BMC Medical Research Methodology (May 2010)
Surname lists to identify South Asian and Chinese ethnicity from secondary data in Ontario, Canada: a validation study
Abstract
Abstract Background Surname lists are useful for identifying cohorts of ethnic minority patients from secondary data sources. This study sought to develop and validate lists to identify people of South Asian and Chinese origin. Methods Comprehensive lists of South Asian and Chinese surnames were reviewed to identify those that uniquely belonged to the ethnic minority group. Surnames that were common in other populations, communities or ethnic groups were specifically excluded. These surname lists were applied to the Registered Persons Database, a registry of the health card numbers assigned to all residents of the Canadian province of Ontario, so that all residents were assigned to South Asian ethnicity, Chinese ethnicity or the General Population. Ethnic assignment was validated against self-identified ethnicity through linkage with responses to the Canadian Community Health Survey. Results The final surname lists included 9,950 South Asian surnames and 1,133 Chinese surnames. All 16,688,384 current and former residents of Ontario were assigned to South Asian ethnicity, Chinese ethnicity or the General Population based on their surnames.
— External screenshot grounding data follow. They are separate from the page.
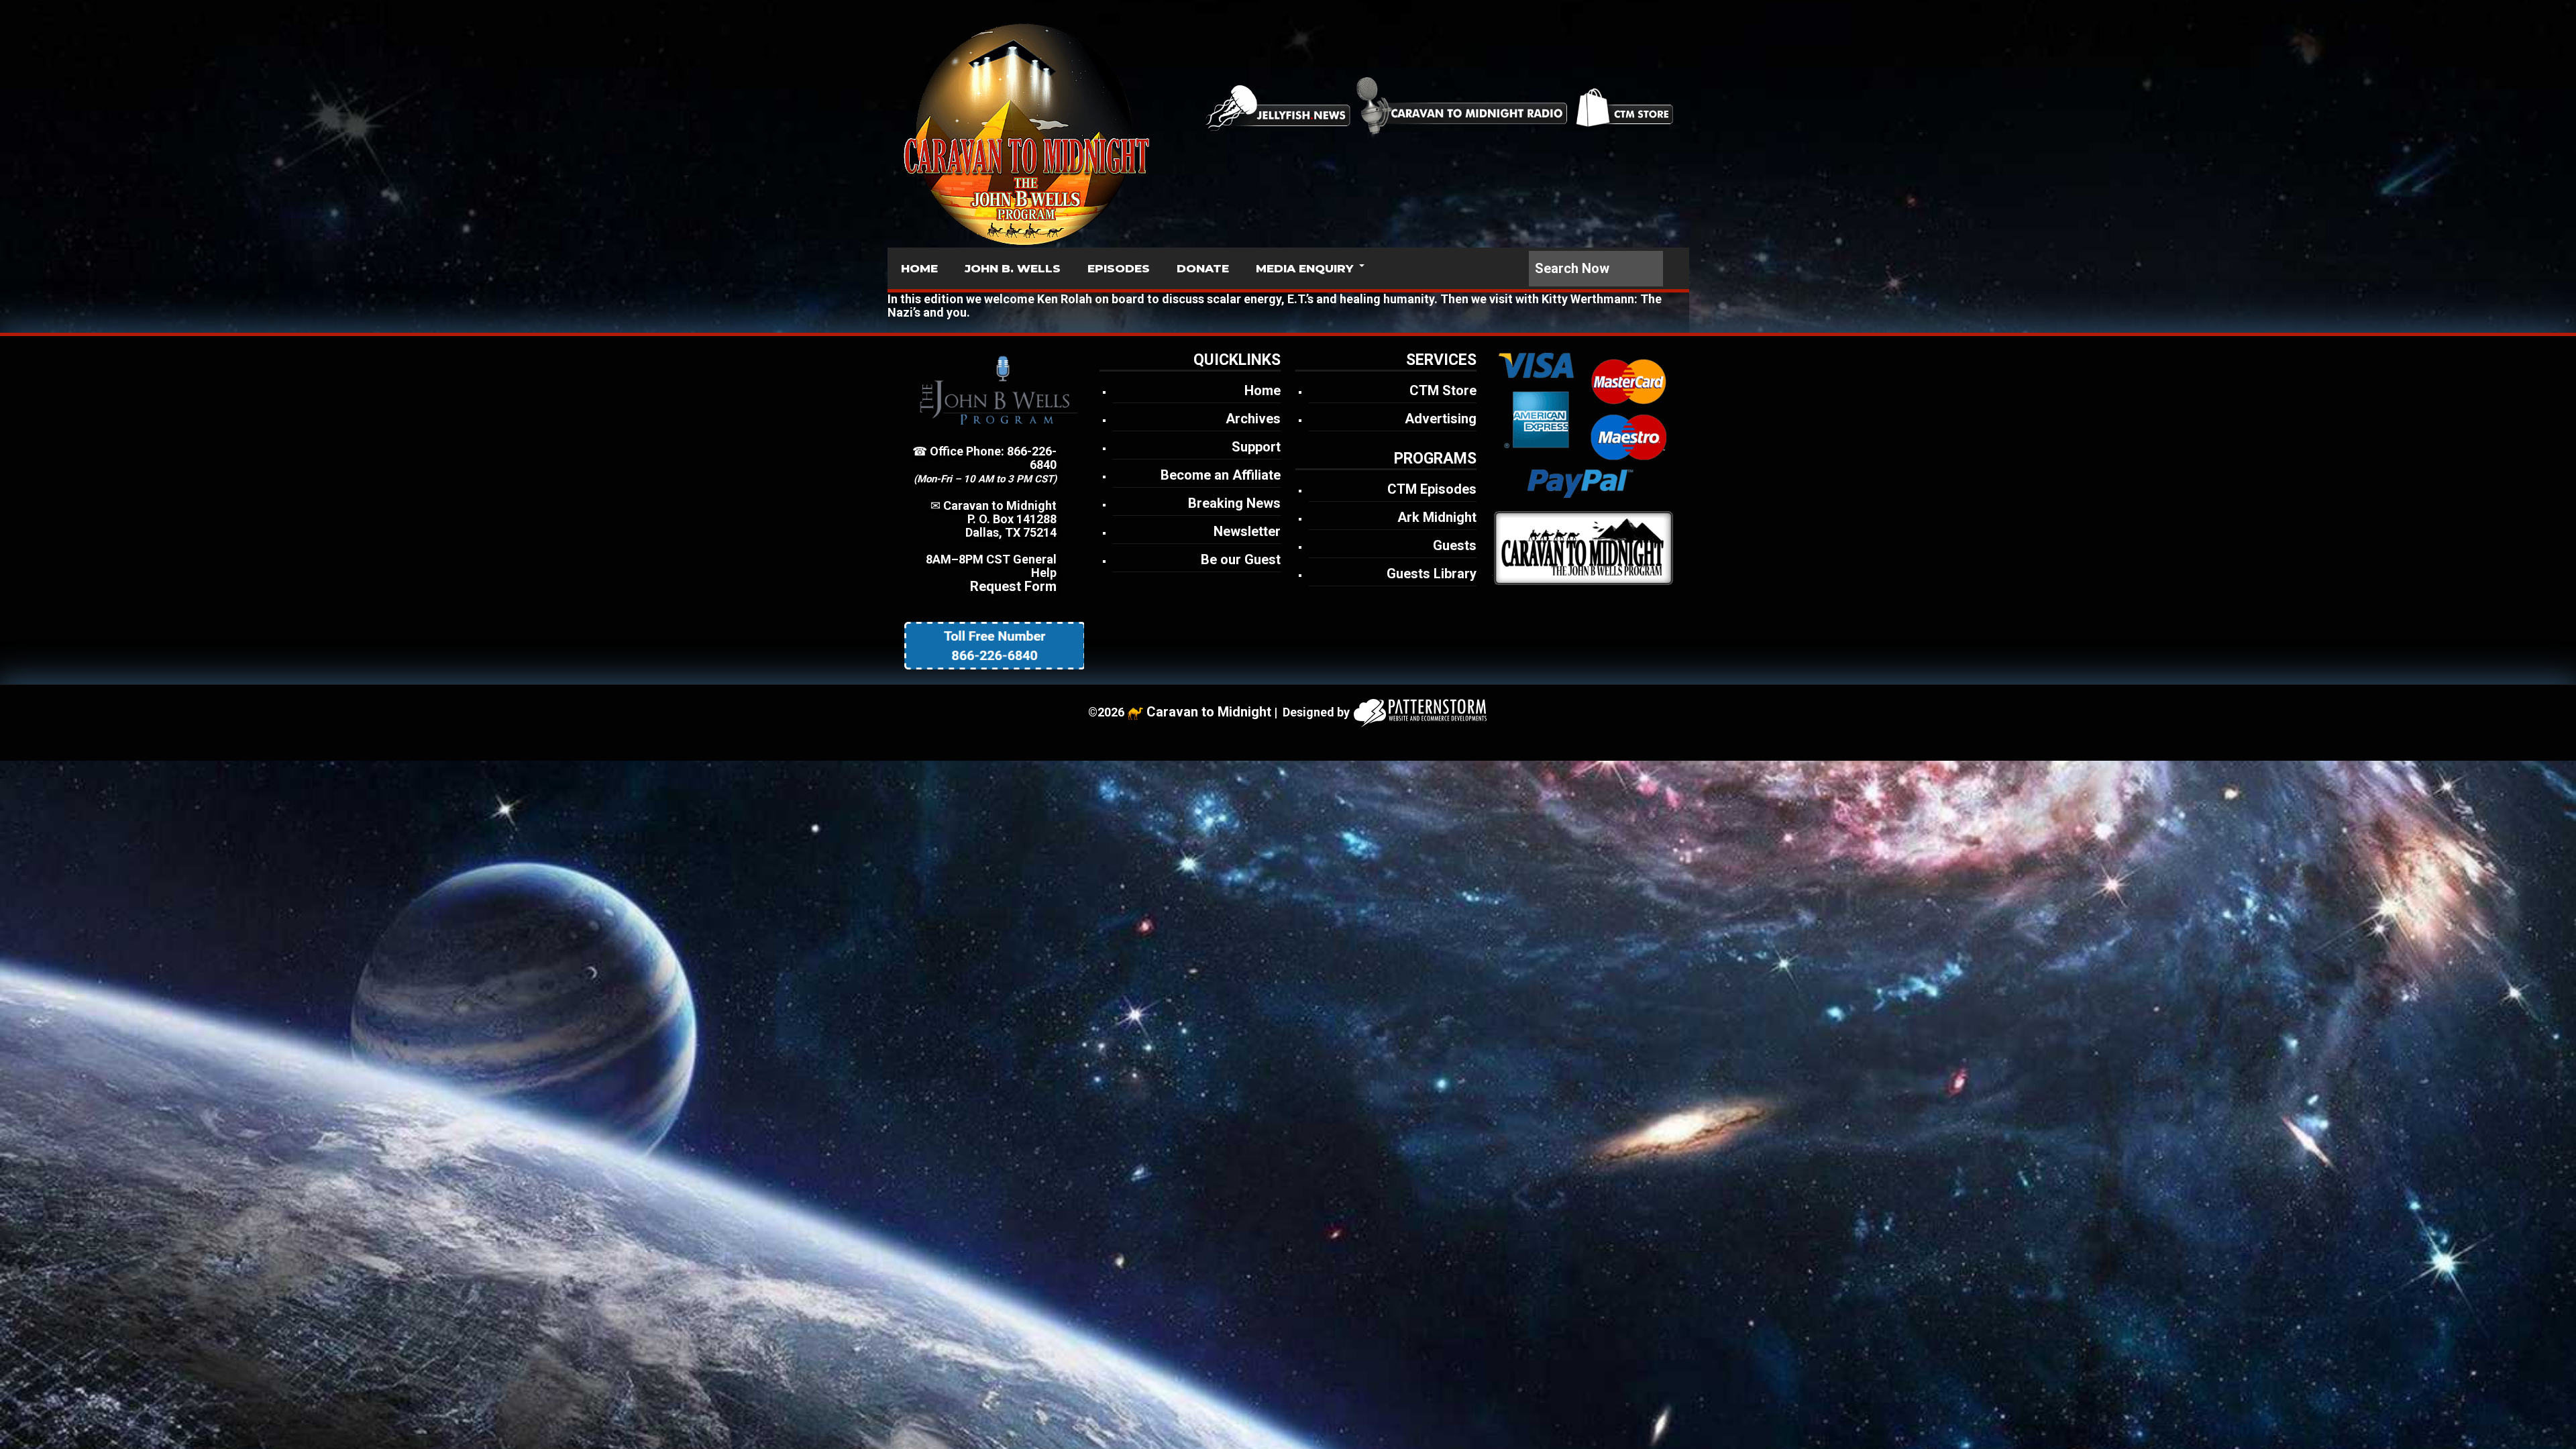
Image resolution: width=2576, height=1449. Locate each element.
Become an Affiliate (1221, 475)
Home (1262, 390)
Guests (1455, 545)
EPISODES (1118, 268)
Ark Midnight (1437, 517)
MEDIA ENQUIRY (1304, 268)
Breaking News (1234, 503)
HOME (919, 268)
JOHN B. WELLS (1013, 268)
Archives (1253, 419)
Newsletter (1247, 531)
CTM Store (1443, 390)
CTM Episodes (1432, 489)
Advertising (1441, 419)
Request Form (1013, 586)
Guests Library (1432, 574)
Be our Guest (1241, 559)
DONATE (1203, 268)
Among 69,859 respondents to the Canadian Community Health Survey, both lists performed extremely well when compared against self-identified ethnicity: positive predictive value was 89.3% for the South Asian list, and 91.9% for the Chinese list. Because surnames shared with other ethnic groups were deliberately excluded from the lists, sensitivity was lower (50.4% and 80.2%, respectively). Conclusions These surname lists can be used to identify cohorts of people with South Asian and Chinese origins from secondary data sources with a high degree of accuracy. These cohorts could then be used in epidemiologic and health service research studies of populations with South Asian and Chinese origins.